- **TO DO**
Please retype all the records below exactly as they read.

- **EXERCISE DATA**

********

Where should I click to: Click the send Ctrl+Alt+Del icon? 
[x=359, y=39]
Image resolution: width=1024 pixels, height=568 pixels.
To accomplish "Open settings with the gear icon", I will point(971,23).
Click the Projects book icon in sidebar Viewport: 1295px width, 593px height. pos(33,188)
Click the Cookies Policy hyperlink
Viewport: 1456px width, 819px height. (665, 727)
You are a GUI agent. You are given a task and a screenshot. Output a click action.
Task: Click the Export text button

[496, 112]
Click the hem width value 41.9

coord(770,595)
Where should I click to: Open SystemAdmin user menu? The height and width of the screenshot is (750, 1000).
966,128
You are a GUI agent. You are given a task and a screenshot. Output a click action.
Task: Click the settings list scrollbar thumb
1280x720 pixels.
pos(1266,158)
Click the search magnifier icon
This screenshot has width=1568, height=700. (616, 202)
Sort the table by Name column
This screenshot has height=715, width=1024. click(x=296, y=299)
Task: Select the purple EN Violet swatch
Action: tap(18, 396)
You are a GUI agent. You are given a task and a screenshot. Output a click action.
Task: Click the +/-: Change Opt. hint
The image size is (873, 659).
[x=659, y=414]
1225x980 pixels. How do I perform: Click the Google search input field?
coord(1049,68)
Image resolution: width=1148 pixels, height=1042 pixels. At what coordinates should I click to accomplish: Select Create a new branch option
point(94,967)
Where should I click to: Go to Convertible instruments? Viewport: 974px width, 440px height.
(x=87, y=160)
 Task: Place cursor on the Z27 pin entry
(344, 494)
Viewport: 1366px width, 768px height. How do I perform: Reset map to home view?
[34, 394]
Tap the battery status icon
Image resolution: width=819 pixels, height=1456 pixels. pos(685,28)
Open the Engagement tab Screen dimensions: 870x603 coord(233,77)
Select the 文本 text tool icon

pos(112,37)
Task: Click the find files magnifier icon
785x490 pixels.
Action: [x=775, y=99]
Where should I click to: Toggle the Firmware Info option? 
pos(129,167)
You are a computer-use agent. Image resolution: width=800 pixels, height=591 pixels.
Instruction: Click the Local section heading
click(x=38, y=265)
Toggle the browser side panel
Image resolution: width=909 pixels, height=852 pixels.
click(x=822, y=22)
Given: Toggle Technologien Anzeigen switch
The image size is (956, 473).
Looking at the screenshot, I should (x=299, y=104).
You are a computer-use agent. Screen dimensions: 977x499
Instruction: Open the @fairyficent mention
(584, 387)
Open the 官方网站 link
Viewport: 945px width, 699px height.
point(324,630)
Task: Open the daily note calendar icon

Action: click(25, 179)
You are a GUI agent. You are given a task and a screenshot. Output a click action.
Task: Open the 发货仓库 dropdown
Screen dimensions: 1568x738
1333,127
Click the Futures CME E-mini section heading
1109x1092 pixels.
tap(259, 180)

********

- **ANSWER SECTION**
Where should I click to: Click the send Ctrl+Alt+Del icon? 
[x=359, y=39]
Image resolution: width=1024 pixels, height=568 pixels.
To accomplish "Open settings with the gear icon", I will point(971,23).
Click the Projects book icon in sidebar Viewport: 1295px width, 593px height. pos(33,188)
Click the Cookies Policy hyperlink
Viewport: 1456px width, 819px height. (665, 727)
You are a GUI agent. You are given a task and a screenshot. Output a click action.
Task: Click the Export text button

[496, 112]
Click the hem width value 41.9

coord(770,595)
Where should I click to: Open SystemAdmin user menu? The height and width of the screenshot is (750, 1000).
966,128
You are a GUI agent. You are given a task and a screenshot. Output a click action.
Task: Click the settings list scrollbar thumb
1280x720 pixels.
pos(1266,158)
Click the search magnifier icon
This screenshot has width=1568, height=700. (616, 202)
Sort the table by Name column
This screenshot has height=715, width=1024. click(x=296, y=299)
Task: Select the purple EN Violet swatch
Action: tap(18, 396)
You are a GUI agent. You are given a task and a screenshot. Output a click action.
Task: Click the +/-: Change Opt. hint
The image size is (873, 659).
[x=659, y=414]
1225x980 pixels. How do I perform: Click the Google search input field?
coord(1049,68)
Image resolution: width=1148 pixels, height=1042 pixels. At what coordinates should I click to accomplish: Select Create a new branch option
point(94,967)
Where should I click to: Go to Convertible instruments? Viewport: 974px width, 440px height.
(x=87, y=160)
 Task: Place cursor on the Z27 pin entry
(344, 494)
Viewport: 1366px width, 768px height. How do I perform: Reset map to home view?
[34, 394]
Tap the battery status icon
Image resolution: width=819 pixels, height=1456 pixels. pos(685,28)
Open the Engagement tab Screen dimensions: 870x603 coord(233,77)
Select the 文本 text tool icon

pos(112,37)
Task: Click the find files magnifier icon
785x490 pixels.
Action: [x=775, y=99]
Where should I click to: Toggle the Firmware Info option? 
pos(129,167)
You are a computer-use agent. Image resolution: width=800 pixels, height=591 pixels.
Instruction: Click the Local section heading
click(x=38, y=265)
Toggle the browser side panel
Image resolution: width=909 pixels, height=852 pixels.
click(x=822, y=22)
Given: Toggle Technologien Anzeigen switch
The image size is (956, 473).
Looking at the screenshot, I should (x=299, y=104).
You are a computer-use agent. Screen dimensions: 977x499
Instruction: Open the @fairyficent mention
(584, 387)
Open the 官方网站 link
Viewport: 945px width, 699px height.
point(324,630)
Task: Open the daily note calendar icon

Action: click(25, 179)
You are a GUI agent. You are given a task and a screenshot. Output a click action.
Task: Open the 发货仓库 dropdown
Screen dimensions: 1568x738
1333,127
Click the Futures CME E-mini section heading
1109x1092 pixels.
tap(259, 180)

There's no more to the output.